The exploration process usually commences with a regional airborne magnetic survey producing relatively low-resolution data, to be followed up with a detailed survey.  Detailed surveys tend to be smaller in scale, with closer line spacing producing higher resolution, more detailed data, and are typically flown with secondary geophysical technologies such as gravity and VLF-EM, which may lead to further mineral exploration such as exploratory drilling.
In an airborne magnetic survey, a magnetometer or series of magnetometers are attached to an aircraft measuring variations in the earth's magnetic fields from the air. These fields may detect anomalies that may indicate where minerals are present.
While mining companies uses airborne magnetic surveys in the prospecting stages of mineral exploration, governments also rely on these methods as a means of uncovering concentrations of non-metallic commodities such as petroleum and coal.
Airborne magnetic surveys provide sufficient data for mapping lithologies and structure.
Types of airborne magnetometer setups include;
  1. Single sensor (typically a tail stinger, or heli boom, which generally gets the best data due to greater separation)
  2. Horizontal magnetic gradiometry (data acquired from two wingtip pod magnetometer sensors)
  3. Vertical gradiometer (two tail stinger mags mounted in a vertical orientation)
  4. Total magnetic intensity surveys (A combination of several magnetic sensors, typically three, but potentially four)
Airborne magnetic surveys work by identifying the frequencies and disturbances of the ambient magnetic fields existent as a result of the concentration of magnetic minerals present in the Earth's crust.
Typically magnetic minerals that can be detected using an airborne magnetic survey are:
  • Magnetite
  • Maghemite
  • Titanomagnetites
  • Titanomaghemites
  • Pyrrhotite
When it comes to economics of airborne magnetic surveys, carefully executed surveys are vital as the costs of executing remote airborne operations are high. Delays can be costly. The costs of airborne surveys are affected by inclement weather, permitting delays, and scheduled and unscheduled aircraft maintenance. Further, as airborne surveys are the first stage of the exploration process, they are highly speculative.
Important factors in the cost of an airborne survey are;
  1. Location of Survey – remote surveys typically increase costs substantially
  2. Fuel costs (highest in remote regions requiring airborne fuel lifts, and drummed fuel)
  3. The size of Survey (large surveys have a lower cost per km)

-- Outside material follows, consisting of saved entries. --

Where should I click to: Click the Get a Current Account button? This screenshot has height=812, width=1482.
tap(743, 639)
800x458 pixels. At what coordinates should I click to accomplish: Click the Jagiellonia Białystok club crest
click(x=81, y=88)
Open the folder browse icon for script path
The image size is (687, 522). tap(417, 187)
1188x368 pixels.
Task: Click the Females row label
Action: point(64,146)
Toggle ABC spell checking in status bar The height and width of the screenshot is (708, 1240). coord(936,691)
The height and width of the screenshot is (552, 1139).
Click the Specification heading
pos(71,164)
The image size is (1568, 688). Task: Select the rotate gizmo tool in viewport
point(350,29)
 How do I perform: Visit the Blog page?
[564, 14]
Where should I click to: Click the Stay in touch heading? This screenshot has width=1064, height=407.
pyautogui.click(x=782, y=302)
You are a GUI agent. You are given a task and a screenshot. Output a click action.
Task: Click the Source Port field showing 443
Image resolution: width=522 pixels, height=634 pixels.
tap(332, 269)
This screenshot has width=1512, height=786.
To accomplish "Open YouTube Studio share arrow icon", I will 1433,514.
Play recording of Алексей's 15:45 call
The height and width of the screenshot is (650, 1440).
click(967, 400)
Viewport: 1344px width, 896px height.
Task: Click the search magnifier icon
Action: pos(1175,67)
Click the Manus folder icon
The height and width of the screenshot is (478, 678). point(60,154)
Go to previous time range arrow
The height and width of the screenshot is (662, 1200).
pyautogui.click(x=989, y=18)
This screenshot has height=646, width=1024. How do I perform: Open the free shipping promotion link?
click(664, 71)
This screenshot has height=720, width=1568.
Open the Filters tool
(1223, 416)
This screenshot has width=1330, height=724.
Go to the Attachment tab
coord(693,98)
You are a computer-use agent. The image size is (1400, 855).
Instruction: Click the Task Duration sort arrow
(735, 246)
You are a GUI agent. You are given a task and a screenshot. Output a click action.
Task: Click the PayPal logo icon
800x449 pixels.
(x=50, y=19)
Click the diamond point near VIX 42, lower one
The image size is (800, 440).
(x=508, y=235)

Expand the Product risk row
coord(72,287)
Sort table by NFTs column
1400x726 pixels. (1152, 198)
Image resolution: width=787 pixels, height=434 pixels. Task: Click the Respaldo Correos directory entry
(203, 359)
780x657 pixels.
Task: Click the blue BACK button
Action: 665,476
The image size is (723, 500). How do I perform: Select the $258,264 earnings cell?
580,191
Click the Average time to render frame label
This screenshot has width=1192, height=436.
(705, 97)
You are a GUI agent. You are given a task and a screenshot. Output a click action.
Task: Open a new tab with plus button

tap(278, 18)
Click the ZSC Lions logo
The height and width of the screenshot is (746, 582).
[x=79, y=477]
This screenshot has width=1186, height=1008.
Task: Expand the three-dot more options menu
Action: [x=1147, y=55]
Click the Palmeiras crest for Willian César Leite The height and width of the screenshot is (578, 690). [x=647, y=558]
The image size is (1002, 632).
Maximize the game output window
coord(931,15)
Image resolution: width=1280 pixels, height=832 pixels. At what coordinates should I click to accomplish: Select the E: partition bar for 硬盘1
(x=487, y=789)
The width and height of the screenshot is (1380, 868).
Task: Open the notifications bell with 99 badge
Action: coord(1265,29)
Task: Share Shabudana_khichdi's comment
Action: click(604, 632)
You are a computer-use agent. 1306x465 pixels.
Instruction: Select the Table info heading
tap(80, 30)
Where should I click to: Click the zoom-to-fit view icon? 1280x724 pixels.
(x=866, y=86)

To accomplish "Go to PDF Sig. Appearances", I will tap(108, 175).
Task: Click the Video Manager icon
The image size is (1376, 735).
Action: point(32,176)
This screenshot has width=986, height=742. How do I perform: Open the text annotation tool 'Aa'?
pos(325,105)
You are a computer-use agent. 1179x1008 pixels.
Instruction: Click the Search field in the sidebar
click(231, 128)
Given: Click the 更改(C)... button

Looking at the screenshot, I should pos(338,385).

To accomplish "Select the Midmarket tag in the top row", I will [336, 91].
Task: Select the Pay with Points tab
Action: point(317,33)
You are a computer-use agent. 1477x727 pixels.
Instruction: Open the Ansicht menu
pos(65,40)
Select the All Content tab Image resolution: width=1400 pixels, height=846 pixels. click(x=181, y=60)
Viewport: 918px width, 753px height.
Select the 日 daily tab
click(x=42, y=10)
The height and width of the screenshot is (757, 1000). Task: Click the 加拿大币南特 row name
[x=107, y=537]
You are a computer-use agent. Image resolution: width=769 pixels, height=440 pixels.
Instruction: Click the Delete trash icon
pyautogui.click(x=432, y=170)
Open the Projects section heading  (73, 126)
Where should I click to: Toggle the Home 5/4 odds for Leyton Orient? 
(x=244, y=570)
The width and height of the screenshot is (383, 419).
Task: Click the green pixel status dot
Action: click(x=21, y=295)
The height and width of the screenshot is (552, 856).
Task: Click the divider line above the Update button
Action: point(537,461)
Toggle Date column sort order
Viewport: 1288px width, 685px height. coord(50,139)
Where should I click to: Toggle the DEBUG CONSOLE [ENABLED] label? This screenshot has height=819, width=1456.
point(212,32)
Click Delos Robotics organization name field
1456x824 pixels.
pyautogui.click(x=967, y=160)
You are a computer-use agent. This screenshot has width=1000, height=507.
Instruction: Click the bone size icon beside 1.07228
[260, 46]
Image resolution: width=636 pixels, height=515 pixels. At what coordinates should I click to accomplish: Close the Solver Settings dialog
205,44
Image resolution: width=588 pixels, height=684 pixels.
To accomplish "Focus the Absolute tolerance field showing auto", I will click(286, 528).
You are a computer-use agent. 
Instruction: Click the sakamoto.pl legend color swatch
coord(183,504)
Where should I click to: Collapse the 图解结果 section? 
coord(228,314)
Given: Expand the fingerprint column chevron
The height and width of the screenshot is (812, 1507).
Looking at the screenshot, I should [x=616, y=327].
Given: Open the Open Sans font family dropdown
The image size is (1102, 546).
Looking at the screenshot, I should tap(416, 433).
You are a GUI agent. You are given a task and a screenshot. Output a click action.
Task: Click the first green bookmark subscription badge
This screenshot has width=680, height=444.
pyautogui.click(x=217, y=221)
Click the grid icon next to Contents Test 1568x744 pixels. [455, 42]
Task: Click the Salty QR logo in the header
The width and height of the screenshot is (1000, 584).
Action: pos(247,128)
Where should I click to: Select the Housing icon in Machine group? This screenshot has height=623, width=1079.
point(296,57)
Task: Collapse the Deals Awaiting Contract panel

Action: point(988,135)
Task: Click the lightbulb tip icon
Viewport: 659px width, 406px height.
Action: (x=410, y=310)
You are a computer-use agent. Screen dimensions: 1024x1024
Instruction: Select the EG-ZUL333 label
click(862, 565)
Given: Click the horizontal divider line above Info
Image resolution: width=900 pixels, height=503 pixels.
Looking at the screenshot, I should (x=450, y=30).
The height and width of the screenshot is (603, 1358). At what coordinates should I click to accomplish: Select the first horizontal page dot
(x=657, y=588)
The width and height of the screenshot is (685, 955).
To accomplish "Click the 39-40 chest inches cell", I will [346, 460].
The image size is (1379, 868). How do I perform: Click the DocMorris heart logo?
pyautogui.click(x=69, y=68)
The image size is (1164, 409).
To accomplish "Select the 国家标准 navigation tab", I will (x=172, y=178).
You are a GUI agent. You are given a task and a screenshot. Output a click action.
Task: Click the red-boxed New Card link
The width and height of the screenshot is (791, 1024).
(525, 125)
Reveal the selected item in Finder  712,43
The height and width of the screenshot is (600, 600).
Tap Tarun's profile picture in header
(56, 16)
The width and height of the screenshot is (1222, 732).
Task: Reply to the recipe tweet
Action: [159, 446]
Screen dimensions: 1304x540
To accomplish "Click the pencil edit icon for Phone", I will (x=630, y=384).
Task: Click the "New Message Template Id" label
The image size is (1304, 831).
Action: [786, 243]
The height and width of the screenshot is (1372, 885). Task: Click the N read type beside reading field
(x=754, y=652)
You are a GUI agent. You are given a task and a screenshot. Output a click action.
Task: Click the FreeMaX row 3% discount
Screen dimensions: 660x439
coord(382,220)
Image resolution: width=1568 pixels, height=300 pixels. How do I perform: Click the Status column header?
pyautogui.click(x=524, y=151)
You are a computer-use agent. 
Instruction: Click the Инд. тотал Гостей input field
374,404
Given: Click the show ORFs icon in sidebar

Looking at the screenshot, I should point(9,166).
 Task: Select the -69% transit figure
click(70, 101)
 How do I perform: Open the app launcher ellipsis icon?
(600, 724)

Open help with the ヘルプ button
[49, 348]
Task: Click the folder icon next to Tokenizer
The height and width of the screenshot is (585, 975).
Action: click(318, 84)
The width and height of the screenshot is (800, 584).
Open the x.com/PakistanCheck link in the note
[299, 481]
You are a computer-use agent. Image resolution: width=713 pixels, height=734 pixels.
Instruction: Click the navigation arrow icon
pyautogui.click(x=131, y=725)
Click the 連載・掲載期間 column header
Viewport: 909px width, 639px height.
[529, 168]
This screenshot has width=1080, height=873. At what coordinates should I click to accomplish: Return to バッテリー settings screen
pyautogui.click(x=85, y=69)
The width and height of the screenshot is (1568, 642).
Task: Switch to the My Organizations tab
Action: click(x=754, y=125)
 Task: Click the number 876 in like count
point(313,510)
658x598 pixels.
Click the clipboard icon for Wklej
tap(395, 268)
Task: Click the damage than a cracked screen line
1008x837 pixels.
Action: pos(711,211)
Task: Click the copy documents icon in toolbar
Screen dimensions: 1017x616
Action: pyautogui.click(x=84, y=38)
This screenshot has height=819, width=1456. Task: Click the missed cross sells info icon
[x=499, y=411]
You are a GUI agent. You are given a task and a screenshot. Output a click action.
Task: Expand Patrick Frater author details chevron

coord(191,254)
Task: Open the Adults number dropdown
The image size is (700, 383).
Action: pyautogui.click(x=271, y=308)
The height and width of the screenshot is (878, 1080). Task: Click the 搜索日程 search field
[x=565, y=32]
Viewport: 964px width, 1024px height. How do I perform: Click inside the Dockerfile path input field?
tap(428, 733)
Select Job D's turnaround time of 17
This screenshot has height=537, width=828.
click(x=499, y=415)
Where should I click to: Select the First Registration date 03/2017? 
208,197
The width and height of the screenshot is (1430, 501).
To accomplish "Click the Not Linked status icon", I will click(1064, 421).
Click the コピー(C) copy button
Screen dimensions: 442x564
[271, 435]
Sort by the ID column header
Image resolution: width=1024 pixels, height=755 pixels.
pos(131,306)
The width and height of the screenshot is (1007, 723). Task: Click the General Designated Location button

  4. Time of year, weather conditions
  5. Price variations in the type of data acquisition system used
  6. Delivery products (optional deliverables, map products etc.)
An experienced survey crew and a high quality geophysical aircraft and system are important factors in the success of an airborne magnetic survey. If the data acquired is questionable, it can lead to re-flights, complications during data processing and ultimately further exploration costs.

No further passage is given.